L'opportunité de travailler mieux
Dans la plupart des entreprises, le dialogue social est intense et équilibré, et non aussi conflictuel que certains esprits chagrins aiment à le faire croire. La résolution des problèmes s’appuie ainsi sur la réalité de l’entreprise en prenant conjointement en compte les besoins opérationnels et les aspirations des collaborateurs. Il est grand temps de faire confiance aux femmes et aux hommes qui font vivre nos entreprises. Si la ligne hiérarchique n’est pas suffisamment efficace pour imposer des règles de fonctionnement, les instances déjà présentes dans l’entreprise doivent pouvoir jouer le rôle de corde de rappel.
A l’heure où les outils digitaux permettent aisément de connaître et de «monitorer» la satisfaction et le bien-être des managers et collaborateurs, il est alors pour le moins étrange d’avoir recours à la loi pour imposer des pratiques qui affectent directement le bien-être au travail.
On le voit, le digital est une opportunité inédite pour les entreprises et le monde du travail en général. L’entreprise a la possibilité de se réinventer, de réinventer son organisation et la façon dont ses collaborateurs interagissent. Un bien-être accru peut découler de cette mutation: le digital n’est pas forcément synonyme de «travailler plus» mais aussi, et surtout, de «travailler mieux» (à distance, de façon moins formelle, plus souplement…). Dans cette optique, pouvoir se connecter en tout lieu et à un moment que l’on choisit est une chance et, pourquoi pas, un droit. On ne peut plus, en 2017, continuer d’opposer systématiquement le travail au bien-être.
Le monde change. Les millions de «digital natives», qui commencent à investir le monde du travail, peuvent-ils comprendre une telle loi? Pour eux, être connecté est une évidence, tout comme la liberté de choisir avec qui, pourquoi et quand ils travaillent.
Une réponse inadaptée à un problème de société
Cette loi serait le rempart contre un travail intrusif et «envahisseur». Nous sommes face à un mal bien français qui prête de plus en plus à sourire. Au lieu de nous adapter à un monde qui change afin de réguler les effets de ces évolutions, pour le bien du plus grand nombre, nous essayons de créer des digues bien dérisoires. Ce n’est pas en nous enfermant dans un cadre rigide et monolithique que l’on résoudra un problème de société qui dépasse largement l’environnement du travail. Comment une réponse unique et aussi peu nuancée peut-elle être adaptée à la grande diversité des situations individuelles? Pourquoi imposer une loi dont la dimension coercitive n’échappe à personne même si aucune peine ou amende n’est prévue à ce stade?
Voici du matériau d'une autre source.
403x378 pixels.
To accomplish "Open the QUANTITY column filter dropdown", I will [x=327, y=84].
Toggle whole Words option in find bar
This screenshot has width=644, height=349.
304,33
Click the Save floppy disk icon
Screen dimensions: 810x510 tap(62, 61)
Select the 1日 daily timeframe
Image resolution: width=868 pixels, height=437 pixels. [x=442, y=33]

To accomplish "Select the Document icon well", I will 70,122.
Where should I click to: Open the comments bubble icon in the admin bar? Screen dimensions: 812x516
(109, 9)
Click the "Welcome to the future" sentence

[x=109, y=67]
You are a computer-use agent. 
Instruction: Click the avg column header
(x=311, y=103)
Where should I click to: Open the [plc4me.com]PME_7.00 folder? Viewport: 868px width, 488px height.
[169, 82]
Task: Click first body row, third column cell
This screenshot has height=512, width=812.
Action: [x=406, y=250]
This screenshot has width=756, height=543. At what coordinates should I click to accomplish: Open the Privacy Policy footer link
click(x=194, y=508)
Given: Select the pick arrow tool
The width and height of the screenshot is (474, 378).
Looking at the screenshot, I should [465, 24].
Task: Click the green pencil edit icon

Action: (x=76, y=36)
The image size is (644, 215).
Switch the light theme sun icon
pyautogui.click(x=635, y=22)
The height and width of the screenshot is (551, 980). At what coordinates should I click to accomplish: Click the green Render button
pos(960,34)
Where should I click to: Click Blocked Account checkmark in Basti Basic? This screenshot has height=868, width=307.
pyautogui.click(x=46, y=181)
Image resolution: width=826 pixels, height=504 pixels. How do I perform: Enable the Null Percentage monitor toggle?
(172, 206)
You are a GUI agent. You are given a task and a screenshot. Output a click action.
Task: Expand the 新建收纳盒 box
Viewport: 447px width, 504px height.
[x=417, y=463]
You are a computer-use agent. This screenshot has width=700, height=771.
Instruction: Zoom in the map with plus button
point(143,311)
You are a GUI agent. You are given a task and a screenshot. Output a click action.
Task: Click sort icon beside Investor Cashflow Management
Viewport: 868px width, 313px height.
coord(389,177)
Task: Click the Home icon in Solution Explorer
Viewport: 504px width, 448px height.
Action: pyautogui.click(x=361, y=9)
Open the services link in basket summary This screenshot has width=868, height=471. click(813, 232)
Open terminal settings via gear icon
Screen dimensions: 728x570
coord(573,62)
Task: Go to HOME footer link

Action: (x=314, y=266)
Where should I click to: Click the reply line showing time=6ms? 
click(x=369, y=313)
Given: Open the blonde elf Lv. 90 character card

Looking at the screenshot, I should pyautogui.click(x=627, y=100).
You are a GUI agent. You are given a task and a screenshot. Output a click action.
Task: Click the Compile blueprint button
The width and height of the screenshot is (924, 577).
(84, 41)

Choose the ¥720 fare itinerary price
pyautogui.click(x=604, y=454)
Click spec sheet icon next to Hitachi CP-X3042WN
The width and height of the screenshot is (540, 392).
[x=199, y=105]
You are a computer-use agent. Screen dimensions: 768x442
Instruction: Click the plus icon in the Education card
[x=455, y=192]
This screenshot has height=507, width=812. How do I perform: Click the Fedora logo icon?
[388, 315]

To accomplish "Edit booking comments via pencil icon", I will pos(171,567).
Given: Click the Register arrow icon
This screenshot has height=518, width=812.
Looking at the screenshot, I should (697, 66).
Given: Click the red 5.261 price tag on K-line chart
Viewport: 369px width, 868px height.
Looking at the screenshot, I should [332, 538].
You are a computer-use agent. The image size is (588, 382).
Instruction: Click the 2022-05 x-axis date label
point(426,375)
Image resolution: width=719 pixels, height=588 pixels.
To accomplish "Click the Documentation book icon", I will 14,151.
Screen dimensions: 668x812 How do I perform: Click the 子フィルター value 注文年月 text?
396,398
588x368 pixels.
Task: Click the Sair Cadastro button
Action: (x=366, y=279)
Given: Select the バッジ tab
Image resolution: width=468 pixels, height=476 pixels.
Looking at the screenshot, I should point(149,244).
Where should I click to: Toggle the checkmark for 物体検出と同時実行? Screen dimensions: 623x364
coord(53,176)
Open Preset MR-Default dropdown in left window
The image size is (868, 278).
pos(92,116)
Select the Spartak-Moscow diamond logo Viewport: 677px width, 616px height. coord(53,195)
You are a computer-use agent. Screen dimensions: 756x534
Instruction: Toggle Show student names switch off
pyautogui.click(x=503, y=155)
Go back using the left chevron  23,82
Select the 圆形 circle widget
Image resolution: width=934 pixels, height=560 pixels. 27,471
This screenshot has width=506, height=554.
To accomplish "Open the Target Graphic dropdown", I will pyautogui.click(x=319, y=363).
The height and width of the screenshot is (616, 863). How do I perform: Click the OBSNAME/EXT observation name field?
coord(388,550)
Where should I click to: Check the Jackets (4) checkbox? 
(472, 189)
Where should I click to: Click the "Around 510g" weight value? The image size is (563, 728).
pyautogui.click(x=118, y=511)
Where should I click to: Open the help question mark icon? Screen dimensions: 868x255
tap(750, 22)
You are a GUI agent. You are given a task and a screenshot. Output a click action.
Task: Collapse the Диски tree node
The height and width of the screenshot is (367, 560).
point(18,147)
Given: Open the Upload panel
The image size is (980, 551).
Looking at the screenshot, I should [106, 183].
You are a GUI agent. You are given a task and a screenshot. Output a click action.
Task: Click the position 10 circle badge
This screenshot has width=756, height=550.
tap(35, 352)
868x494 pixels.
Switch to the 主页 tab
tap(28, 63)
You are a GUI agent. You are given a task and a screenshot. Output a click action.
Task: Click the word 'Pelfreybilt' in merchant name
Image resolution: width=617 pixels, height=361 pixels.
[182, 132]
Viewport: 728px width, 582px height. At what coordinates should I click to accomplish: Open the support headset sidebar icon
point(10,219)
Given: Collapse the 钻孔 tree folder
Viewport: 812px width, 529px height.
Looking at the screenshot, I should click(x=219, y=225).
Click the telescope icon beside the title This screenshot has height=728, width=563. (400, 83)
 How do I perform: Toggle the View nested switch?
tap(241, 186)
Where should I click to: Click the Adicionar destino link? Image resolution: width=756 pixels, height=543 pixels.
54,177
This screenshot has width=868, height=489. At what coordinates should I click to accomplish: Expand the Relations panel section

Pourquoi légiférer sur une telle question? Pourquoi la loi ne peut-elle être un cadre qui viendrait définir des grands principes et laisserait les acteurs de la vie économique libres de fixer les termes précis des règles qui les régissent?
Il est temps de regarder la réalité en face: la France n’est plus le centre du monde, elle doit se «battre» pour continuer à être attractive. Quelle image donnons-nous une fois de plus à d’éventuels investisseurs qui étudieraient l’opportunité de venir s’installer et créer des emplois en France?